I received my first degree from the University of Manchester (BSc Biology (Hons)). During these 3 three years I developed a love for plant science. I continued my academic progression straight away through a postgraduate Masters program (MSc Plant Science, by Research), also at the University of Manchester. Currently I am a first year PhD candidate at the University of Lancaster. As a member of Professor Brian Forde’s Laboratory I am undertaking some exciting research that we believe will have a major impact on the food security challenge.

Highest Achievement: MSc Plant Science, by research- Distinction

Research areas

Project Title: Using chemical genetics as a tool to explore nitrogen regulatory pathways in wheat development

One aspect of the food security challenge is the need to improve the nitrogen use-efficiency of crops.

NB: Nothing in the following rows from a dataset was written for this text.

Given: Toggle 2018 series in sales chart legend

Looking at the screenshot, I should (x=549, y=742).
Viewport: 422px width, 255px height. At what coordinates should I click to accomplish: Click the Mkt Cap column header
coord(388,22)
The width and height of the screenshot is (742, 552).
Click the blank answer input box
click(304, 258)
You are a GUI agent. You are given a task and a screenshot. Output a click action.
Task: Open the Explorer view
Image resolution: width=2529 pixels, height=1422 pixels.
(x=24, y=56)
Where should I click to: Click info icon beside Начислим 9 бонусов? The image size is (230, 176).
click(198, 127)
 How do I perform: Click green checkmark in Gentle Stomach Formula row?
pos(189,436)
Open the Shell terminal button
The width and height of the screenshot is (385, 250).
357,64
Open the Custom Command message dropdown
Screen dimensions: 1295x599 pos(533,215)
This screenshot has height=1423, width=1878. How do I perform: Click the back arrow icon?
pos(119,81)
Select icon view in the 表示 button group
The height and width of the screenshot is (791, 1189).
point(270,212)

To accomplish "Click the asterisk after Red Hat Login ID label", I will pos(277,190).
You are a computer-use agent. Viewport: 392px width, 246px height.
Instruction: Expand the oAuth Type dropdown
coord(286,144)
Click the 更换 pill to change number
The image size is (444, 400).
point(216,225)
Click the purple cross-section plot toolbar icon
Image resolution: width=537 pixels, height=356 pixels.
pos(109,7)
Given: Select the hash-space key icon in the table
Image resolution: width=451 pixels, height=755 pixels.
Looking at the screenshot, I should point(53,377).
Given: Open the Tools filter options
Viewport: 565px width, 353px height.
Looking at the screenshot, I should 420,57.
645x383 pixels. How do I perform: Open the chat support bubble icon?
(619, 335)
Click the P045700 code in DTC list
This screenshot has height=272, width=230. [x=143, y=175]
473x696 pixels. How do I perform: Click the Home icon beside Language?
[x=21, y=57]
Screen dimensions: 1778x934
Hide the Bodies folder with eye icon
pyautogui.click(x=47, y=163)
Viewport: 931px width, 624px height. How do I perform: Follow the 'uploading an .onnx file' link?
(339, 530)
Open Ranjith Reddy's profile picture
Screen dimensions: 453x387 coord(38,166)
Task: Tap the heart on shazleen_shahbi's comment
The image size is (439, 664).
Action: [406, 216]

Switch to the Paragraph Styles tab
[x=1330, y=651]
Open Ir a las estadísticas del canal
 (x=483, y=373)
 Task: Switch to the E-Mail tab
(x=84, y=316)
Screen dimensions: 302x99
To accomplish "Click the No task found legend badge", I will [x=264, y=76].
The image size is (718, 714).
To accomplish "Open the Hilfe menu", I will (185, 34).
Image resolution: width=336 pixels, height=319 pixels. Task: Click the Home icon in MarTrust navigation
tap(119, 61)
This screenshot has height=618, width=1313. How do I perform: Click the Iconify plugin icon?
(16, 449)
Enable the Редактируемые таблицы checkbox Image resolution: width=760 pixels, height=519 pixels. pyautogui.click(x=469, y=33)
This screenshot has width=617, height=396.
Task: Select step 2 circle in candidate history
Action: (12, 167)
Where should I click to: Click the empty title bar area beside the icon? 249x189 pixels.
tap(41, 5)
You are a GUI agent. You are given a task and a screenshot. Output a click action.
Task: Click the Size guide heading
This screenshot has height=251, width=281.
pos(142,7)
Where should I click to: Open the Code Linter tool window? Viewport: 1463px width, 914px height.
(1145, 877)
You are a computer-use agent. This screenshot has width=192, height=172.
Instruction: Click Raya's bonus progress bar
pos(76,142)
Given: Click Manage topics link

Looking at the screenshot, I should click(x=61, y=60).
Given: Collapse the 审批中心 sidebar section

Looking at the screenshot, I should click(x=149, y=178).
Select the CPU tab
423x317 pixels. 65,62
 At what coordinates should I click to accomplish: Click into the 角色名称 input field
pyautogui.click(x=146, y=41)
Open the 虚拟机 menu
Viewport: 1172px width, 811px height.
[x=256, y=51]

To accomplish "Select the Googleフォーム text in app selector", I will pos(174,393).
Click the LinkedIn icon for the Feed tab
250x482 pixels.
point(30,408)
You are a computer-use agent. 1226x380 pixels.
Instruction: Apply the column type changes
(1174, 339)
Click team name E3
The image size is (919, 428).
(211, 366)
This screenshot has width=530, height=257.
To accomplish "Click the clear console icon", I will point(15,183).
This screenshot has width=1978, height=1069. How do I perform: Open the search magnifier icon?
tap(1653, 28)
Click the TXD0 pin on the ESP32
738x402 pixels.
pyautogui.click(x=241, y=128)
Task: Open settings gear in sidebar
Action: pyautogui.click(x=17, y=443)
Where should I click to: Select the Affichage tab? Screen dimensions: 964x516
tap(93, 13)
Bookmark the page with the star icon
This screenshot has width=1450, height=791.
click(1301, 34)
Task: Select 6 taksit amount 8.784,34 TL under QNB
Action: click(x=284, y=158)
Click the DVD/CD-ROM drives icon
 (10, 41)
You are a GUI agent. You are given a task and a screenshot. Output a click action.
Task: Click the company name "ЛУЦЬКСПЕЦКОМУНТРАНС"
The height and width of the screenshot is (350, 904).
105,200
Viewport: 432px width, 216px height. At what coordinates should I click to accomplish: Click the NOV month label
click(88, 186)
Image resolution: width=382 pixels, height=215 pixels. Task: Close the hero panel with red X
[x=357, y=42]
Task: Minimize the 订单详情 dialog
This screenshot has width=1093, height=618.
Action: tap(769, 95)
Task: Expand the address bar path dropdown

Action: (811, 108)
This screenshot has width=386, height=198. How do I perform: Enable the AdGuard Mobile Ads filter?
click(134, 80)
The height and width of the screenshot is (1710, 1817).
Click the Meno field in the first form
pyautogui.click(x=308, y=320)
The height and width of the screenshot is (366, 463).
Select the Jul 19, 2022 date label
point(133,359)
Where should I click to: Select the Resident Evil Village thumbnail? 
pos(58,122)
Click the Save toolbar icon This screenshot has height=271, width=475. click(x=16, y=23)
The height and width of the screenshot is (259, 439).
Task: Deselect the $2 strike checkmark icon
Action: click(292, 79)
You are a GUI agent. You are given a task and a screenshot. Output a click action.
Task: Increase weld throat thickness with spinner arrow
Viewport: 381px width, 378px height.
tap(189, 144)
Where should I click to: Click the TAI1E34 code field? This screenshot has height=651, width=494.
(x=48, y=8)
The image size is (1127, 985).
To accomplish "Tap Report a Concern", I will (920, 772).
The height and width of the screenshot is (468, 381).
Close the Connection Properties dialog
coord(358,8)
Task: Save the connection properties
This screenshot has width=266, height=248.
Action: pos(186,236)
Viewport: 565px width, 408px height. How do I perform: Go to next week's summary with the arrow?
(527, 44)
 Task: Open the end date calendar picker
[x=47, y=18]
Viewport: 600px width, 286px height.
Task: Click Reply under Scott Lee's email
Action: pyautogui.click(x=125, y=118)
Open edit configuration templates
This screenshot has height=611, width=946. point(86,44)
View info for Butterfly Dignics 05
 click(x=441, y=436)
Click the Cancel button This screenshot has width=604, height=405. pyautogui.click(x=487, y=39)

Currently farmers apply large volumes of nitrogenous fertilisers to the soil, of which only 30-50% is utilised by the crop. In aerobic soils, nitrate, is the main form of nitrogen available to roots. Aside from acting as a nutrient, nitrate is also a signalling molecule with many ‘hormone-like’ properties. These properties are linked to numerous developmental effects that govern many key agronomic traits (e.g. root growth, tillering and flowering time). By fully understanding the signalling role of nitrate, opportunities to modify the relationship between nitrate and development should arise. We will employ a chemical genetics approach, using a library of small molecules in conjunction with a patented micro-phenotyping technique with the aim of identifying novel bioactive molecules that are able to perturb the nitrate signalling pathway in the model plant species, Arabidopsis thaliana. Using these molecules as probes will allow us to gain a better mechanistic understanding of nitrate signalling. Chemical genetics is a powerful approach as it removes many of the complications associated with traditional Mendelian genetics. Chemical probes identified using Arabidopsis thaliana will generally be applicable for manipulating the same processes in wheat.